# Fancy Slim Blanks



## Russianwolf (Jan 31, 2013)

Okay, simple question.

Is it a good idea to cast fancy blanks for the Slim/Euro?

I know some do snakeskins and PSI seems to have a range of cast slim tubes.

granted, there isn't alot of meat left once turned to get too fancy, but just a thought.

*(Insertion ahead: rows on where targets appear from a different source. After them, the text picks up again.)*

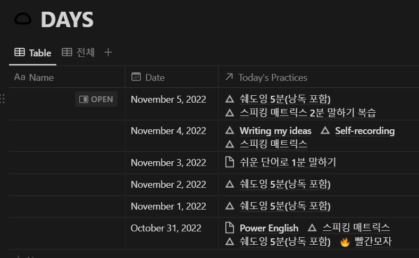Click the Today's Practices relation arrow icon
This screenshot has width=419, height=258.
[229, 77]
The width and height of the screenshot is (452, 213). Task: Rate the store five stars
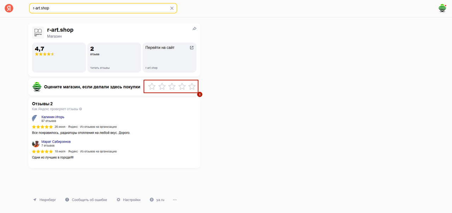[x=192, y=87]
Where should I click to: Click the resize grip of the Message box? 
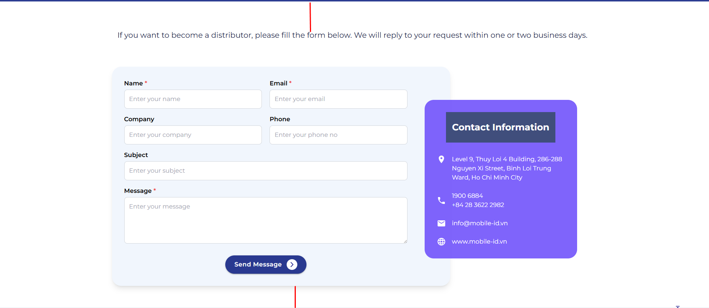pyautogui.click(x=405, y=241)
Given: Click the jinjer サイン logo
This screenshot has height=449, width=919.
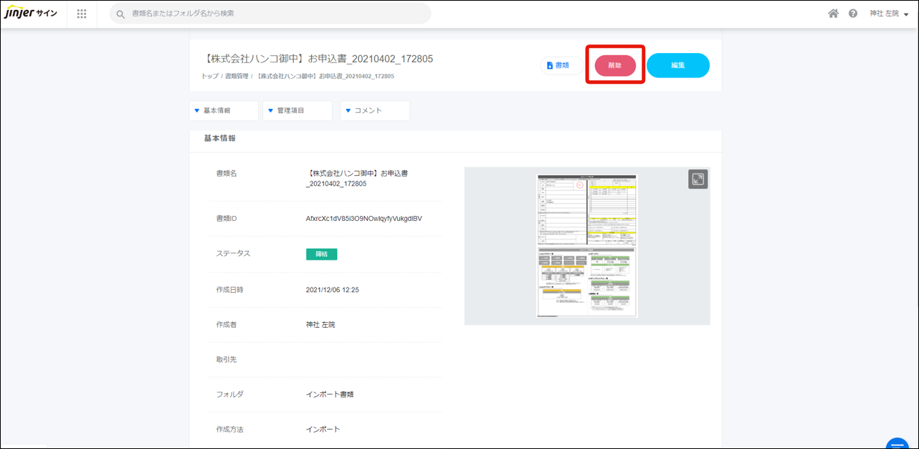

I forgot other in the poll, just post your thoughts.


----------



## plantman (Feb 1, 2013)

Mike; Just because it's labeled " slim ", doesn't mean  you have to turn it slim. Ditch the center band and make it any size you want.   Jim S


----------



## Kretzky (Feb 1, 2013)

plantman said:


> Mike; Just because it's labeled " slim ", doesn't mean you have to turn it slim. Ditch the center band and make it any size you want. Jim S


 
Totally agree.


----------



## mikespenturningz (Feb 2, 2013)

My only thought about this is that usually slims are made as beginner pens (I know not all are) but the cost of purchasing fancy blanks and the payback just doesn't make sense to me? If I am going to purchase an expensive blank you can bet it won't go onto a slim! Now with that said I don't purchase many blanks either I try to make my own!


----------



## Kenny Durrant (Feb 16, 2013)

Most of the pens I turn are slims. I like to do a lot of embedded castings and I have done most of the same as the others just on a smaller scale. I want people to carry them and the slims are easier to do so. As far as spending money on blanks you have to make sure the grain is tighter than normal so you don't loose the beauty of the wood because it is a smaller pen.


----------



## Smitty37 (Feb 16, 2013)

Russianwolf said:


> Okay, simple question.
> 
> Is it a good idea to cast fancy blanks for the Slim/Euro?
> 
> ...


Am I correct in thinking you mean blanks a bit smaller in diameter than you otherwise might do?


----------



## Smitty37 (Feb 22, 2013)

With Black Titanium Nitride, Gold Titanium Nitride and Rhodium blanks available slimlines and the deritive comforts and streamlines dont have to be thought of as cheap, they will have a lot of the same qualities as bigger pens.


----------



## mick (Feb 23, 2013)

I don't treat any of my pens as cheap. Someone who buys one of my slim lines get the same quality material and attention to detail as someone who buys one of my most expensive pens. That being said I rarely use expensive alternative materials on them. Nice woods and acrylics are the norm with an occasional snake skin upper barrel. Think about it, the cartridge pens we make with antler or snakeskin tops are SLIMLINES. 
Slimlines are at times my bread and butter. You want a customer who buys one to have the same pleasurable writing experience as someone who buys a Jr Statesman. Many of my slimline customers have returned later and bought other more expensive pens!


----------